-- Task to carry out --
Copy out the full news article about the Harlem basketball coach linked to a drug ring, word for word.

*** Opening of Exercise text ***

Coach was drug dealer, say police
A basketball coach at a Harlem school has been linked to a large drug ring that doled out Oxycodone and other drugs to buyers in Queens and Harlem, prosecutors said Thursday.
Nicholas Banks, 26, a basketball coach and school aide at Mott Hall High School in Harlem, was just one link in a larger chain where narcotics were sold and then re-sold, according to the Queens DA’s office.
Other suspects in the drug ring included a computer technician at the CUNY School of Medicine in Manhattan, who allegedly supplied the narcotics, officials said.
Banks, CUNY computer technician William Linton, 52, and three others were arrested Wednesday when the NYPD and Queens prosecutors shut the pill pipeline down, authorities said.
“The defendants in this case are alleged to have worked as a team to distribute cocaine, heroin and other illicit drugs within Queens County and beyond,” acting Queens District Attorney John Ryan said Thursday. “(Banks) is a trusted high school aide and basketball coach, who allegedly had an illegal firearm in his home.”
Banks was arrested after police raided his Harlem home, finding pot, a .380caliber handgun and bullets, cops said. He’s charged with criminal sale of a controlled substance, criminal sale of marijuana, conspiracy, criminal possession of a weapon and unlawful possession of marijuana.

*** Close of Exercise text ***
*** Opening of Provided records ***

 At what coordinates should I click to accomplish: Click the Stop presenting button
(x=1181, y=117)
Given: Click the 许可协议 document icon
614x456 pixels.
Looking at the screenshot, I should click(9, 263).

*** Close of Provided records ***

-- Answer for this exercise --
Coach was drug dealer, say police
A basketball coach at a Harlem school has been linked to a large drug ring that doled out Oxycodone and other drugs to buyers in Queens and Harlem, prosecutors said Thursday.
Nicholas Banks, 26, a basketball coach and school aide at Mott Hall High School in Harlem, was just one link in a larger chain where narcotics were sold and then re-sold, according to the Queens DA’s office.
Other suspects in the drug ring included a computer technician at the CUNY School of Medicine in Manhattan, who allegedly supplied the narcotics, officials said.
Banks, CUNY computer technician William Linton, 52, and three others were arrested Wednesday when the NYPD and Queens prosecutors shut the pill pipeline down, authorities said.
“The defendants in this case are alleged to have worked as a team to distribute cocaine, heroin and other illicit drugs within Queens County and beyond,” acting Queens District Attorney John Ryan said Thursday. “(Banks) is a trusted high school aide and basketball coach, who allegedly had an illegal firearm in his home.”
Banks was arrested after police raided his Harlem home, finding pot, a .380caliber handgun and bullets, cops said. He’s charged with criminal sale of a controlled substance, criminal sale of marijuana, conspiracy, criminal possession of a weapon and unlawful possession of marijuana.